Par nécessité ou par choix, le particulier peut se retrouver à la tête d'un ensemble de dispositifs pour traiter ses eaux usées, récupérer et réutiliser l'eau de pluie, se servir des eaux souterraines via un forage ou une pompe à chaleur. Du simple rôle d'usager d'un service collectif, il passe ainsi à celui d'exploitant.
De plus en plus de citoyens font ce choix, comme le montrent le boom du marché de la récupération des eaux pluviales, des pompes à chaleur ou la hausse des demandes de forage. Et l'actualité réglementaire, particulièrement riche en cette rentrée (voir p. 62), montre que le législateur répond à cet engouement et souhaite encadrer les pratiques.
S'il est techniquement possible de transférer au particulier ce qui est fait habituellement par la collectivité, on peut s'interroger sur la capacité d'un « simple » individu à jouer ce rôle d'exploitant. Par exemple, va-t-il surveiller régulièrement la qualité de l'eau de son forage ou de son eau de pluie stockée ? Maîtrise-t-il les tenants et les aboutissants d'un double réseau à l'intérieur de son bâtiment, et les risques liés à l'utilisation de l'eau de pluie dans un lave-linge ? Comme pour l'ANC, il est important que les services de la collectivité suivent et contrôlent ces installations, avec l'intervention d'entreprises privées qui ne devraient pas tarder à proposer une offre globale pour l'ensemble de ces dispositifs.

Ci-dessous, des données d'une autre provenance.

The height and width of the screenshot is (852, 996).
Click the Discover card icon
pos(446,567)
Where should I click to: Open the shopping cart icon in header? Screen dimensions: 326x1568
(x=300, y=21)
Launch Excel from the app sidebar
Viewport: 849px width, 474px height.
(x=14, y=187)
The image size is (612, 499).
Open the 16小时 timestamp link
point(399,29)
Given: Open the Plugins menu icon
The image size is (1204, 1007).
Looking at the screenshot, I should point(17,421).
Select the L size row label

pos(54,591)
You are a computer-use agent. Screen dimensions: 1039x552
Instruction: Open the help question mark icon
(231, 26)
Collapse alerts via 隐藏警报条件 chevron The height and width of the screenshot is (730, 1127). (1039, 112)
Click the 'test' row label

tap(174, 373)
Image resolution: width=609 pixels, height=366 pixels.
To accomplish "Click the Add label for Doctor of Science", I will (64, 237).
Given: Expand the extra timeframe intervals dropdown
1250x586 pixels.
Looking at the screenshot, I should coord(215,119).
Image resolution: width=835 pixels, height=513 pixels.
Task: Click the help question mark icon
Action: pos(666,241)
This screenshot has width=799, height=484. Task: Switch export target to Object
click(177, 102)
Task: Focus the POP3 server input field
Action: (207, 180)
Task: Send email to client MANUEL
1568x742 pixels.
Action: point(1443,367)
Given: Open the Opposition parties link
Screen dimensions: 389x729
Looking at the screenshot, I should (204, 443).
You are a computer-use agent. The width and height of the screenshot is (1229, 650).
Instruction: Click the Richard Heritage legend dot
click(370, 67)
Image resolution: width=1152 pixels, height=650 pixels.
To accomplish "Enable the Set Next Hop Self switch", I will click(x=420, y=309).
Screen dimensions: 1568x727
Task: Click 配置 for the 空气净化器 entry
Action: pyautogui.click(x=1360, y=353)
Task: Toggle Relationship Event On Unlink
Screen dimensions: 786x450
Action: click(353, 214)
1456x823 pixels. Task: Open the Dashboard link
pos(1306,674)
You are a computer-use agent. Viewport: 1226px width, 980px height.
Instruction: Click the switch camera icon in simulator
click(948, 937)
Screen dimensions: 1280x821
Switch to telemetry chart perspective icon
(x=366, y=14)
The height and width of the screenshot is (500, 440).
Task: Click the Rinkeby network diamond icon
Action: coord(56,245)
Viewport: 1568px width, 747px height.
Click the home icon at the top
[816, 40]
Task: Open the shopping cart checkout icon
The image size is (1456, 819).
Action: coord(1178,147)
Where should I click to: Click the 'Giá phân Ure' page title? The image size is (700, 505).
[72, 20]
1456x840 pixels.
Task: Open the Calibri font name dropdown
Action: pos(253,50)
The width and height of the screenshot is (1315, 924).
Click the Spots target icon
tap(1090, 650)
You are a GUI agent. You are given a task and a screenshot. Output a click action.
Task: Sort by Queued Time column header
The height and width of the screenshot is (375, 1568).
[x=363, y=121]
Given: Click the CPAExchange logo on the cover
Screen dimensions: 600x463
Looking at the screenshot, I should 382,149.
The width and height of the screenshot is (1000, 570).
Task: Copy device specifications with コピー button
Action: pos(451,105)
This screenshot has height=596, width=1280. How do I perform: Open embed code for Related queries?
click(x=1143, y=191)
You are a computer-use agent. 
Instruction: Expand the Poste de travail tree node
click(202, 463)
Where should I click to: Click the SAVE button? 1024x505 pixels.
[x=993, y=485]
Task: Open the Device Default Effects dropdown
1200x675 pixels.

Mais le plus important est peut-être que cette logique individuelle, dont l'un des moteurs est le développement durable, remet en cause un système collectif, qui lui aussi oeuvre pour l'environnement. Si cette tendance devait se confirmer, les contraintes qui en découleraient concerneraient tant l'exploitation (retours d'eau, purge du réseau, etc.) que l'équilibre financier (baisse des consommations d'eau, difficulté d'estimer la taxe d'assainissement à partir du volume d'eaux pluviales ou souterraines consommées, etc.).
Le particulier est parfois loin d'imaginer ce que porte le service public de l'eau, et le chemin qu'il a parcouru depuis plus de deux cents ans - notamment en termes de santé publique -, grâce à la mutualisation des infrastructures et la construction de réseaux tentaculaires. Respecter la liberté des citoyens, permettre la mise en place de pratiques respectueuses de l'environnement tout en continuant à garantir un service public de qualité à un coût raisonnable : voilà l'un des défis des prochaines années.